I will say, though, I appreciate the chemo and what it has done for me.  My tumor has shrunk.  MY TUMOR HAS SHRUNK!  I no longer have a huge massive lump in my tongue, I don't spit up blood, and I can eat!  (Taste is another thing, but I'll take what I can get).  As much as I have hated my treatments (I have technically had 5 if you count all the boosters), I so much appreciate that it has worked in my case.  I know how incredibly lucky I am to be able to see progress, and I am not taking that for granted.  This hopefully means that that incredibly terrifying surgery I will be having soon will maybe be a bit smaller in scale and they won't have quite so much to cut and remove and rebuild.  

But, surgery fears later - I am celebrating!

So, September 29th, we were in Houston at MD Anderson, and my nurse for the treatment was Martha.  I have to say all the nurses and doctors and staff at this center are insanely awesome.  And Martha was fantastic!  My treatment took about 7 hours and it took them two tries to get my IV in (I have horrible veins) and so they ended up having to do it in my wrist of my right hand, which sucks, but I kept telling myself - last one!!

Brian brought me pizza and snacks and I watched some Netflix and read Harry Potter.  I had a nice room this time, too, which was good.  It is silly, but having the bigger room with the good beds really does make a difference.

And at the end, Martha took us to ring the bell.  

Apparently, this is an MD Anderson tradition for people on their last chemo treatments.  It is a celebration that we made it through this part of our fight.  For many people, this would be their ultimate finish line - the chemo could eradicate their cancer.  For me, it was my first rather than last step, but it was still huge and significant and we were sure as hell going to celebrate it.
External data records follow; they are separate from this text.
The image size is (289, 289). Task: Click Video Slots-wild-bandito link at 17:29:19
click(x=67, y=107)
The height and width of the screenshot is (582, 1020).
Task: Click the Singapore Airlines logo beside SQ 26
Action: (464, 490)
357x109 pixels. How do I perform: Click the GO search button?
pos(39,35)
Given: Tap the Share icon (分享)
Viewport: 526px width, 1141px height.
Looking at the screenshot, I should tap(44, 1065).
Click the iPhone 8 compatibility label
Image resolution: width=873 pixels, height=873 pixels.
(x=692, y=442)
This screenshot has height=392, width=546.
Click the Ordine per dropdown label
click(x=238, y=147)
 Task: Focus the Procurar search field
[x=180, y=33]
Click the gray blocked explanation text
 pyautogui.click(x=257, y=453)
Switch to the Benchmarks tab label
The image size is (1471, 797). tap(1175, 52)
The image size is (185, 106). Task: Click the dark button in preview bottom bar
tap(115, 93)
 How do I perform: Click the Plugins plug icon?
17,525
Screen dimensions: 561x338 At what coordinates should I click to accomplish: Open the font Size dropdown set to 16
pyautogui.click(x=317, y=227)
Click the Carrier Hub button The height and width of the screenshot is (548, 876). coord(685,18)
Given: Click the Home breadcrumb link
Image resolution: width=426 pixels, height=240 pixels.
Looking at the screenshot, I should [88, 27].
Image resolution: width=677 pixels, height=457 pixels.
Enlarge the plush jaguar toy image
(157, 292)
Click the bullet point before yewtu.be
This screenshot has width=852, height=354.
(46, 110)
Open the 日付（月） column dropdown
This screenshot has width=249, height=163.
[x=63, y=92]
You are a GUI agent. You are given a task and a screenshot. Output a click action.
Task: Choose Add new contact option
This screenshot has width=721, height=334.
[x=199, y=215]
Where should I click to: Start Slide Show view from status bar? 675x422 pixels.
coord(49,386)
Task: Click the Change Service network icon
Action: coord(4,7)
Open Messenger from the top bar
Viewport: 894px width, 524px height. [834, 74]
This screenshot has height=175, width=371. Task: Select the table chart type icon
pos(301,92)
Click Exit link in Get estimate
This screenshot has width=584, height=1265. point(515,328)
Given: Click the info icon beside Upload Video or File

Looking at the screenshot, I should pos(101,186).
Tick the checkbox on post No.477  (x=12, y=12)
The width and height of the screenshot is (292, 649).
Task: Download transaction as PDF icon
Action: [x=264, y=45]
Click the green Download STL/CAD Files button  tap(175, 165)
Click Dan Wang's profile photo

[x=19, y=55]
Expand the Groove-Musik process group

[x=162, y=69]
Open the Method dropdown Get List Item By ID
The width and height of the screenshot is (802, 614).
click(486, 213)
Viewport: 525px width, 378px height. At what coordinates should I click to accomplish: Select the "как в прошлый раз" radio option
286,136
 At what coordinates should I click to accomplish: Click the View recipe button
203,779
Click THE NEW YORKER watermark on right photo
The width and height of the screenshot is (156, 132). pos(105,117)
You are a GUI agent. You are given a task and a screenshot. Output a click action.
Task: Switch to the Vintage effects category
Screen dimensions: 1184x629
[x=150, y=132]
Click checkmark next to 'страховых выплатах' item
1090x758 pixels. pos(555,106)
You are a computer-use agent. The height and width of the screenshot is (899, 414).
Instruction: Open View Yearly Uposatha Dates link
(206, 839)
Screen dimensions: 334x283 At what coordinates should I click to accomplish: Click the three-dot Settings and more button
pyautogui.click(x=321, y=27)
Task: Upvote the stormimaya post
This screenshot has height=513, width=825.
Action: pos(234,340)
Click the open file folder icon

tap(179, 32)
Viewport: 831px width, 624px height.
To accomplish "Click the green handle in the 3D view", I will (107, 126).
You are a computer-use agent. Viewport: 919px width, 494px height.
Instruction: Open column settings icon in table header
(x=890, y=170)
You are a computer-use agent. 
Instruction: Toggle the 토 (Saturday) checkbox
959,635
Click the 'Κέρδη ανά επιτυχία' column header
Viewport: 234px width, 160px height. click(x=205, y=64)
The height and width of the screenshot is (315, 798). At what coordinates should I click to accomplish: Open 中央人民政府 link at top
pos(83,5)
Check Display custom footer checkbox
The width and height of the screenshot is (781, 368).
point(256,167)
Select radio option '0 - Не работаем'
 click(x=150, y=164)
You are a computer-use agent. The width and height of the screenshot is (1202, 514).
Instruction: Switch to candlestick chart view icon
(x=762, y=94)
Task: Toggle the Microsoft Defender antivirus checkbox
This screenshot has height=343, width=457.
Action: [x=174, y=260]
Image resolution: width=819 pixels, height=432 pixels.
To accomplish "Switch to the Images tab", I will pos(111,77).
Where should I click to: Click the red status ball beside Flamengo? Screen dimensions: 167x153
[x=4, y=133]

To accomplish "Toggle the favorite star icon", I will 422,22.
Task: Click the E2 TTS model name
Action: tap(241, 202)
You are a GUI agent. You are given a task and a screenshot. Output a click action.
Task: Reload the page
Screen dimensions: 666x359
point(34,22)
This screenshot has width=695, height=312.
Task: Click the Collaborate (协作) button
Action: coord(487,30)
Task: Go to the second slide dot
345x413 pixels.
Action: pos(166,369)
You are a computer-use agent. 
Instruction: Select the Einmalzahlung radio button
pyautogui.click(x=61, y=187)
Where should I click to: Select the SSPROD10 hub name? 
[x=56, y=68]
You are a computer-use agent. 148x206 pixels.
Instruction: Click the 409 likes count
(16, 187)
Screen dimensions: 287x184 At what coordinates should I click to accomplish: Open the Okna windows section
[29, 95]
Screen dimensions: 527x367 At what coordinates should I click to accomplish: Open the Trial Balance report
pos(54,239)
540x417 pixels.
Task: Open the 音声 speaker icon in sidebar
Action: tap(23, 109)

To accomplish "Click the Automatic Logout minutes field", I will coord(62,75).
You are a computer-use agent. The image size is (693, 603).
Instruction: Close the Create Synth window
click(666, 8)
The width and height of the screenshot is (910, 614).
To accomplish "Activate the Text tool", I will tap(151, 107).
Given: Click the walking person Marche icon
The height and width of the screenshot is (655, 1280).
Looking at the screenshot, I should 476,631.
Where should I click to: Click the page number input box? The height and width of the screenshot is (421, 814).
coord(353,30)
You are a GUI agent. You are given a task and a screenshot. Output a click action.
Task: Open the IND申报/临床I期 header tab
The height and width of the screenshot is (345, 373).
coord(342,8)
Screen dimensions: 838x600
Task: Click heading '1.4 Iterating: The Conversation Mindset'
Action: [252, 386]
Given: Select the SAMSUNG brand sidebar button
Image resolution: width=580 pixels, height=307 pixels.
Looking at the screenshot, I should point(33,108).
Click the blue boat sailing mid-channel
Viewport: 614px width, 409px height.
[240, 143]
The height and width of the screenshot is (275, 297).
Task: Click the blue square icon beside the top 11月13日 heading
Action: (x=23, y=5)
Please don't judge - I know I look terrible these days.  I can't bring myself to care much and I surely don't dress up for 7 hour chemo treatment days.
Ringing the bell
Brian is seriously my rock
I 100% could not do this without him - he puts up with me even when I am straight up horrible to him
the bell
celebration selfie with Martha
I cannot believe that I am 1/3 of the way through this craziness - and despite how hard it has been, it has also been successful!  I am so lucky and blessed!  Crazy fear-based surgery posts are bound to come next, but I want to bask in the positivity of this step first.  I did it (thanks to my amazing family mostly), and now that the chemo haze is over (though my legs and feet are still tingling horribly), I am so proud of myself for making it and of them for helping and supporting me.  1/3 down!!  We got this!!